¿Intolerante yo?

¿Intolerante yo?

Volaba yo plácidamentecuando me sobresaltó un sonido impensable en un avión en plenas maniobras de aproximación al aeropuerto. Aferrado a mi silla presté atención y entré en franco pánico cuando se repitió lo que inconfundiblemente era un celular timbrando con vigoroso entusiasmo.
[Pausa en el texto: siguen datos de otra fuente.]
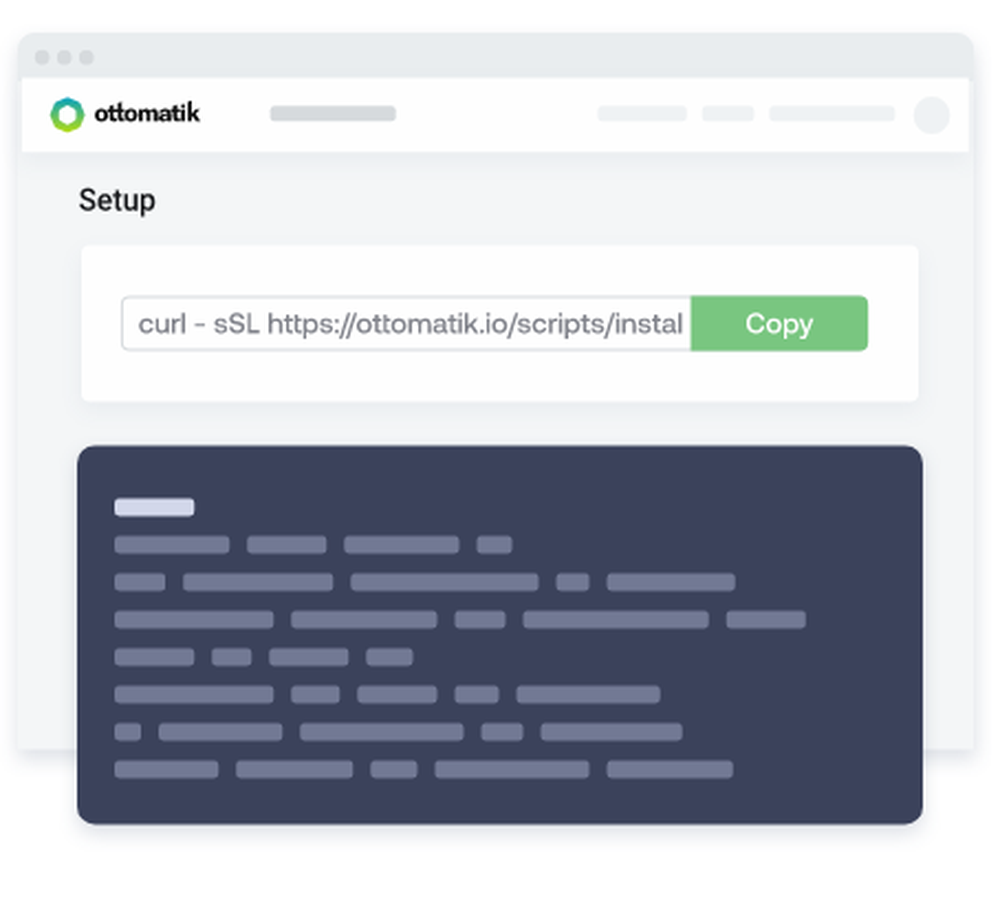
Task: Click the green Copy button
Action: tap(779, 323)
Todavía tembloroso por el sobresalto, confirmé horrorizado que en el asiento delantero una señora de mediana edad buscaba afanosamente el aparato que no paraba de sonar. Quien quiera que la estuviera llamando parecía conocer el Axioma No.1 de la Llamada al Celular de una Mujer: “marca siempre dos veces; la primera para que el teléfono se haga oír desde el fondo del bolso de donde debe ser rescatado, y la segunda para que la susodicha tenga oportunidad de contestar”. Aunque creí que ya lo había visto todo en materia de indolencia, la señora finalmente hizo emerger el aparato de su cartera y ¡contestó! la llamada! ¡Sin siquiera sonrojarse! Sin importar las miradas asesinas de sus vecinos de pasillo, la señora habló tranquilamente como si estuviera en la sala de su casa y no poniéndonos a todos en peligro al interferir las comunicaciones del avión.
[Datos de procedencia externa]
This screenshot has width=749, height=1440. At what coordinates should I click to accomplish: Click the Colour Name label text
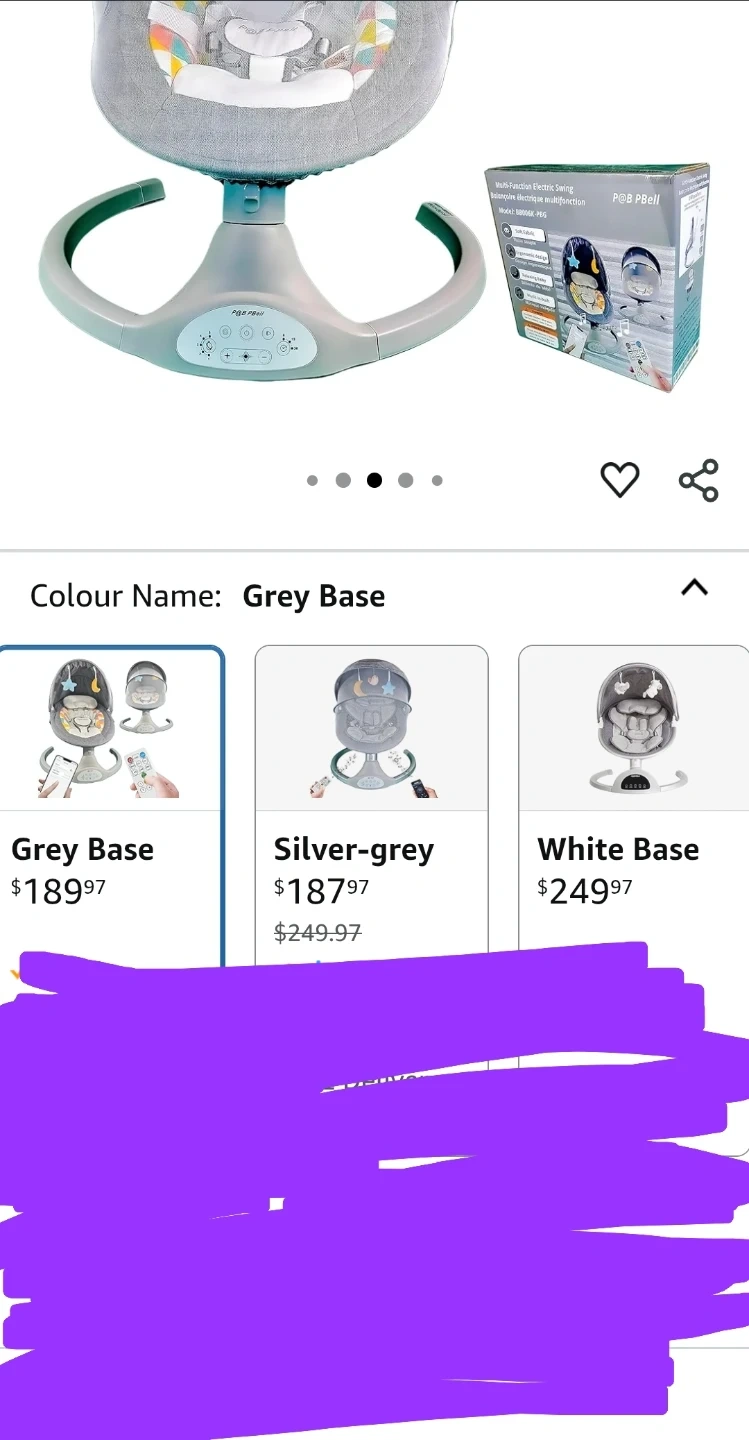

En ese momento pasé del susto a la franca indignación. ¿Cómo es posible que alguien fuera tan irresponsable? ¿O sería desconcertantemente bruta? Personalmente no creo que una llamada por celular vaya a hacer que el avión se caiga, pero mi punto es que la señora desobedeció una orden relacionada con su propia seguridad, y no creo que tuviera conocimientos avanzados de ingeniería aeroespacial como para estar segura de que su contravención de la orden fuera inofensiva. Una cosa es la desobediencia civil a una orden del gobierno o del poder judicial con la que no estamos de acuerdo (como la de los israelíes que se negaban a abandonar los asentamientos de Gaza) y otra cosa muy distinta es hacerse el loco sin tener una razón (así sea subjetiva) para disentir. Es pasable cuando alguien llega tarde a cine y olvida apagar el celular, pero otra cosa muy distinta es que esta señora se haya “olvidado” de hacerlo después de que las azafatas le advirtieran ¡dos veces!
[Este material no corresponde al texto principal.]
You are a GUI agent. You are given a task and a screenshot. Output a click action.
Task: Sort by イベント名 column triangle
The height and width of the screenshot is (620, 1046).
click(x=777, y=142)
Allí descubrí que en realidad no soy tan tolerante como creía ser. Acongojado, reconocí que puedo respetar a alguien que tenga uno posición distinta de la mía pero sólo cuando tenga argumentos, o que por lo menos esté genuinamente convencido de que sus motivaciones subjetivas son válidas. Ahí mi tolerancia se estira para escuchar voces diferentes y enriquecer la discusión con otros puntos de vista, pero no es de caucho. Tiene un límite. En mi caso, el umbral de tolerancia acaba donde la gente hace cosas (o deja de hacerlas) por negligencia, por estupidez o por pereza.

En un mundo ideal, yo seguiría el consejo de Fito de “no hacerse de enemigos que no estén a la altura del conflicto”. Pero precisamente con los que desbordan nuestro umbral de tolerancia es que hay que intentar formas creativas de manejar los conflictos.